Questions fréquentes
Quel est le parcours d'une facture électronique ?
Votre logiciel produit un fichier structuré, que votre plateforme agréée contrôle, puis dépose. Elle interroge l'annuaire pour trouver la plateforme de réception de votre client, lui transmet la facture, et remonte les données obligatoires au concentrateur de l'administration. La plateforme du client la met à disposition ; le client la prend en charge, l'approuve ou la refuse ; vous déclarez l'encaissement. Chaque étape est un statut, échangé entre plateformes.
Quels statuts sont obligatoires ?
Quatre, transmis à l'administration : déposée (la facture est acceptée par votre plateforme, c'est le point de départ de la remontée des données), rejetée (la plateforme la refuse pour non-conformité et ne la transmet pas), refusée (le destinataire la refuse en totalité) et encaissée (vous avez reçu le paiement, statut prévu par l'article 290 A du Code général des impôts, qui fixe l'exigibilité de la TVA sur les prestations de services).
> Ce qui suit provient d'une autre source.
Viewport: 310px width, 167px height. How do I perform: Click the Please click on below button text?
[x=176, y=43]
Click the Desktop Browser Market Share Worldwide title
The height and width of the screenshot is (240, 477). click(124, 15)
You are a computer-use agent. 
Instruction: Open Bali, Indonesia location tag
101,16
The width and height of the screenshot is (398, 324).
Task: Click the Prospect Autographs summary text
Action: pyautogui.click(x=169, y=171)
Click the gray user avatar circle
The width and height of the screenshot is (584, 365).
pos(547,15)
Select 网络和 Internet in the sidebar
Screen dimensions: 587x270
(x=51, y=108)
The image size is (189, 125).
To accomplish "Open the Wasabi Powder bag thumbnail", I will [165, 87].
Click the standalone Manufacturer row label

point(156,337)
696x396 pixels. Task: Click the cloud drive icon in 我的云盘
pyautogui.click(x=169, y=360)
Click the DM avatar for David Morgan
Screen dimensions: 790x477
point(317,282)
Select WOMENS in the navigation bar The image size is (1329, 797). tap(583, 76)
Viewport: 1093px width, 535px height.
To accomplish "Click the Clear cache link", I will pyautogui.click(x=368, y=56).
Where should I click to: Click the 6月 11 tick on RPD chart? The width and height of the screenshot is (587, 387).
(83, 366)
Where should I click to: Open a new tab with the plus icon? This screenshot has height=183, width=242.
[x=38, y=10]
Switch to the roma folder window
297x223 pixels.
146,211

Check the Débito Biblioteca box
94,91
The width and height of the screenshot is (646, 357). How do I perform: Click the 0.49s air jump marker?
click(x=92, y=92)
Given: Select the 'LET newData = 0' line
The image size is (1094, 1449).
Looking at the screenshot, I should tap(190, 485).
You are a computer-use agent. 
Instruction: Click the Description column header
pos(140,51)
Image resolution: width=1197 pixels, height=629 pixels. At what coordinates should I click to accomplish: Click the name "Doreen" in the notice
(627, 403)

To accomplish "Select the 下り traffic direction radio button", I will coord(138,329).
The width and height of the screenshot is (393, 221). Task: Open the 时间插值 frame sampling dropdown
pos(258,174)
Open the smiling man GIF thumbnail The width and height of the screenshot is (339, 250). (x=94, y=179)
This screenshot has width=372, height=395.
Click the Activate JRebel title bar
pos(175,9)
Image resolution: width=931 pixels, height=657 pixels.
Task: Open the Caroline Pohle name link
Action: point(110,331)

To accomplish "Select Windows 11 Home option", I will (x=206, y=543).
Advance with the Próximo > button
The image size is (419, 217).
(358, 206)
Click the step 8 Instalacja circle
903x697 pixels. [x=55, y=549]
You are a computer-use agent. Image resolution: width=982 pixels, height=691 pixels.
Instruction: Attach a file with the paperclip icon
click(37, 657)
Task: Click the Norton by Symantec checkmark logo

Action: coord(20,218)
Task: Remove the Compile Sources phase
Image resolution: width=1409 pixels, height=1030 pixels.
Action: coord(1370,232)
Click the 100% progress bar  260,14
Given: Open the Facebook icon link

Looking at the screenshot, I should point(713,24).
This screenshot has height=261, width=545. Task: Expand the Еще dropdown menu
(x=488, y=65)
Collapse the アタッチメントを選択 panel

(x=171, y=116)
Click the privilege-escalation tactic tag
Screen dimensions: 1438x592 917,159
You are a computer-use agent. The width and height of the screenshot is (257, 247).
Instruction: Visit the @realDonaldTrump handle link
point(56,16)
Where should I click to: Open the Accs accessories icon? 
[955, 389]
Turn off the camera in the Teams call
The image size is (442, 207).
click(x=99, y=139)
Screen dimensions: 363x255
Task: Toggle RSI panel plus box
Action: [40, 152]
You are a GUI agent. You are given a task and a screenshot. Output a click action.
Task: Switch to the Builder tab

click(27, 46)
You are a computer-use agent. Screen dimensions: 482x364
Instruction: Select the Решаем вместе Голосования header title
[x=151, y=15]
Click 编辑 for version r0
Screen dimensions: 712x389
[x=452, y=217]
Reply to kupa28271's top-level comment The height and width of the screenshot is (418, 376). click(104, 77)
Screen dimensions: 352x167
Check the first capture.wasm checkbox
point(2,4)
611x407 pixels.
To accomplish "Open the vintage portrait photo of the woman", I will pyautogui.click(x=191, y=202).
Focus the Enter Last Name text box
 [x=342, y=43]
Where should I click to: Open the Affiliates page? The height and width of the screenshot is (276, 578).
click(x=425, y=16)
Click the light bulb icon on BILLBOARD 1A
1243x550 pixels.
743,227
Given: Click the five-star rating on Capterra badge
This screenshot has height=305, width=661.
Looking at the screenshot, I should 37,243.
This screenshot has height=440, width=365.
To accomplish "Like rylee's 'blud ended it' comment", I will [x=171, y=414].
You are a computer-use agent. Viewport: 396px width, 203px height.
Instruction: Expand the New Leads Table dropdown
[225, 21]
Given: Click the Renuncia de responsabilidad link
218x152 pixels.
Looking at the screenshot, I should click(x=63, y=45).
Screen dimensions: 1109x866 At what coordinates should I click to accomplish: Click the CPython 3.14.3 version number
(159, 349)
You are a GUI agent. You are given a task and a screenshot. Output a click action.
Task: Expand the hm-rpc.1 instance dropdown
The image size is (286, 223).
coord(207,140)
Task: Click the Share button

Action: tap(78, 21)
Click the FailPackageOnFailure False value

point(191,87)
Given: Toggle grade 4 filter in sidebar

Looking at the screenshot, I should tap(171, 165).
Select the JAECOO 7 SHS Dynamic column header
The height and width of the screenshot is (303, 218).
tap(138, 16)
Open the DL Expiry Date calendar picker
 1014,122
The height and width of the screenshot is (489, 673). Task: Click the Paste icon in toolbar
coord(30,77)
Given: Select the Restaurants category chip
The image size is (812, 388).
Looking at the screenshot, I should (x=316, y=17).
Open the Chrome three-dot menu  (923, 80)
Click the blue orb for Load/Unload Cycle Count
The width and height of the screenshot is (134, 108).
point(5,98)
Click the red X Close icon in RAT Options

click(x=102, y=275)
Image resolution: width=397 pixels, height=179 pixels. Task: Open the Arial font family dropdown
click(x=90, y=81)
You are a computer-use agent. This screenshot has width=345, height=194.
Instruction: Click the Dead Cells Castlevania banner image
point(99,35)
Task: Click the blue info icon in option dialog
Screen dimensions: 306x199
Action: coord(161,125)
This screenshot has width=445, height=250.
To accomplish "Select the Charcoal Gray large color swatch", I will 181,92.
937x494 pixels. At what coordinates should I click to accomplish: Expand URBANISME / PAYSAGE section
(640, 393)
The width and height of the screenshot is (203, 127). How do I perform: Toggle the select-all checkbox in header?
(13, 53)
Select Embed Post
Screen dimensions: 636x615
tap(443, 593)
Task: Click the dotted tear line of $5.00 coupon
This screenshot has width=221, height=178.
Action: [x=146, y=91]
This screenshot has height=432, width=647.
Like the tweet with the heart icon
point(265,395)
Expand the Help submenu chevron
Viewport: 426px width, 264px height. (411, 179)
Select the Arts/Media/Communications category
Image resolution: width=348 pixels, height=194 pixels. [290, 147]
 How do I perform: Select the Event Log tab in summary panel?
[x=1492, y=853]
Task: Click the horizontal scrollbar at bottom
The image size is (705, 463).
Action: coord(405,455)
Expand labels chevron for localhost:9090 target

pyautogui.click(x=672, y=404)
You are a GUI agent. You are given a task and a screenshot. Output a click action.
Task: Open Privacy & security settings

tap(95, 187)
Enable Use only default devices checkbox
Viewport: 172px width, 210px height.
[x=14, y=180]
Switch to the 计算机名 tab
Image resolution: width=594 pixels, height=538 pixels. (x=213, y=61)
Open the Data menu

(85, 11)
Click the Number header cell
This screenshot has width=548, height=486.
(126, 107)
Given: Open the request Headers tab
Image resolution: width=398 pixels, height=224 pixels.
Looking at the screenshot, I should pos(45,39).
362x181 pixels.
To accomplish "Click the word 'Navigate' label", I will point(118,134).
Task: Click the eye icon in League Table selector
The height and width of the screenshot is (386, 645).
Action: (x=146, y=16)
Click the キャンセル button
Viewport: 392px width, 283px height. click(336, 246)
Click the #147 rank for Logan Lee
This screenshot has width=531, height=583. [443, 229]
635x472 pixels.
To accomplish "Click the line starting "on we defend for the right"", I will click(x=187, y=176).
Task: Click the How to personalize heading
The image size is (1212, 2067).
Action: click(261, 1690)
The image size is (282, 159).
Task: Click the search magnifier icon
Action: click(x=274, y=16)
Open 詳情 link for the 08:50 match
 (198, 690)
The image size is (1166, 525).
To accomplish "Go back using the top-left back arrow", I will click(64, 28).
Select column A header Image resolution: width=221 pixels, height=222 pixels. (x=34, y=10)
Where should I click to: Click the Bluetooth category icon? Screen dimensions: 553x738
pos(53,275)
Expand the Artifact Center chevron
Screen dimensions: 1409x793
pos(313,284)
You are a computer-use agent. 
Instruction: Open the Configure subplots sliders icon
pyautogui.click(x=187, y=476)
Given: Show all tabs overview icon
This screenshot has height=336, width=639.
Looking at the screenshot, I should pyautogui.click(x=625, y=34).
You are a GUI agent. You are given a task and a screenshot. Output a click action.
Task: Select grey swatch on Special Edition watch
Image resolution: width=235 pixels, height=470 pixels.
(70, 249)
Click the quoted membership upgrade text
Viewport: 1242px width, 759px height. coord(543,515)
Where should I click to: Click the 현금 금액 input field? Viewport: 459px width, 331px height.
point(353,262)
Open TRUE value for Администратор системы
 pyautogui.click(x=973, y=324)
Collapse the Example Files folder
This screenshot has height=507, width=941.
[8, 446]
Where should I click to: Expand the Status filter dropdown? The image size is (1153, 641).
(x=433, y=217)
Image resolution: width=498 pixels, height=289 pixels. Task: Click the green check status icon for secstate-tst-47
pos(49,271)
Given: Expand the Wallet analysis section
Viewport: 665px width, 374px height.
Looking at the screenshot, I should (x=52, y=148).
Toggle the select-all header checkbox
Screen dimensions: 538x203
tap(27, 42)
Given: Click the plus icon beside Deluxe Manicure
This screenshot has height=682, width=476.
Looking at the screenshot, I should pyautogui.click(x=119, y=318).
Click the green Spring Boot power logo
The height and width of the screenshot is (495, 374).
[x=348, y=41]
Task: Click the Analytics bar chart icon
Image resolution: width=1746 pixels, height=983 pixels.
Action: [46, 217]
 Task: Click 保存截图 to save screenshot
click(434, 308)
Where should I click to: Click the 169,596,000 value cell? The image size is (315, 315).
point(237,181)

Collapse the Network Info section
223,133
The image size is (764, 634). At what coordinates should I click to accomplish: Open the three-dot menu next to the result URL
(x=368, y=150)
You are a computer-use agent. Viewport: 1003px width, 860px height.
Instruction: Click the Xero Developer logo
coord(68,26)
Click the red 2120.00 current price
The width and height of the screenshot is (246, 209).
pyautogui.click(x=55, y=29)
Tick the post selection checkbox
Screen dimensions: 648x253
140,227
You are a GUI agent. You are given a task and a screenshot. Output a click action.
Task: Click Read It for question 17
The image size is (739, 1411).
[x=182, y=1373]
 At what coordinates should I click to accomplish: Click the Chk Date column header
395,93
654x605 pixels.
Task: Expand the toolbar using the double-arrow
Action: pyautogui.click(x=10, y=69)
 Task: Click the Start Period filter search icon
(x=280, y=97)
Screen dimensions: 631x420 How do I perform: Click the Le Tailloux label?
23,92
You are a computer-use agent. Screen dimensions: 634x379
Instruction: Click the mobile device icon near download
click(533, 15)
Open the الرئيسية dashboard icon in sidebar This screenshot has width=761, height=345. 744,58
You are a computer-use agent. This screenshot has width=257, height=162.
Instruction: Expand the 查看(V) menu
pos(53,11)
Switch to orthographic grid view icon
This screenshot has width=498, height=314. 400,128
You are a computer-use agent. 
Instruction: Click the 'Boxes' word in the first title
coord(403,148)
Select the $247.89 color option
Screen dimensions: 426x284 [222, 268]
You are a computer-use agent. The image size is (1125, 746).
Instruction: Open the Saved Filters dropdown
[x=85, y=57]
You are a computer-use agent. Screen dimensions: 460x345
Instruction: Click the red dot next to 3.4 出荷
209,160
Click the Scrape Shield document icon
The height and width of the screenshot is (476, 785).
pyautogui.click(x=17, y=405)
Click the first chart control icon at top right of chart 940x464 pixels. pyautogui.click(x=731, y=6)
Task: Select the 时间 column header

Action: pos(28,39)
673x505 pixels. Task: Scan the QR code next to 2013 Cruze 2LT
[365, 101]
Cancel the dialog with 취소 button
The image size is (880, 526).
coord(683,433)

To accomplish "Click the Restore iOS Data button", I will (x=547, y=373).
À quoi servent les statuts recommandés ?
À suivre la facture entre les acteurs sans passer par l'administration : émise, reçue, mise à disposition, prise en charge, approuvée, approuvée partiellement, en litige, suspendue, complétée, paiement transmis. Ils ne sont pas obligatoires mais ils sont normalisés, ce qui permet à des plateformes différentes de les comprendre de la même façon. Pour un fournisseur, « en litige » ou « suspendue » valent un e-mail de relance : le problème est posé, daté et visible.
Qui émet chaque statut ?
Vous ou votre logiciel pour « déposée », « complétée » et « encaissée » ; votre plateforme ou celle du client pour « émise », « reçue », « mise à disposition » et « rejetée » ; votre client pour « prise en charge », « approuvée », « approuvée partiellement », « en litige », « suspendue », « paiement transmis » et « refusée ». Vous n'avez donc la main que sur trois statuts, mais vous voyez tous les autres.
Que se passe-t-il si ma facture est rejetée ?
Elle n'a pas passé les contrôles de la plateforme (format, mentions obligatoires, données incohérentes) et n'a pas été transmise à votre client ni à l'administration. Elle n'existe pas fiscalement. Il faut la corriger et la redéposer. C'est différent d'une facture refusée, qui a bien été reçue par le client et qu'il conteste en totalité : celle-là appelle un avoir ou une facture rectificative.
Le statut « encaissée » remplace-t-il l'e-reporting de paiement ?
Il en est la brique pour les factures électroniques entre entreprises françaises : c'est par lui que la date et le montant encaissés remontent. Pour les opérations qui ne passent pas par une facture électronique (clients particuliers, étranger), les données de paiement relèvent de l'e-reporting proprement dit, transmis par votre plateforme au rythme de votre régime de TVA.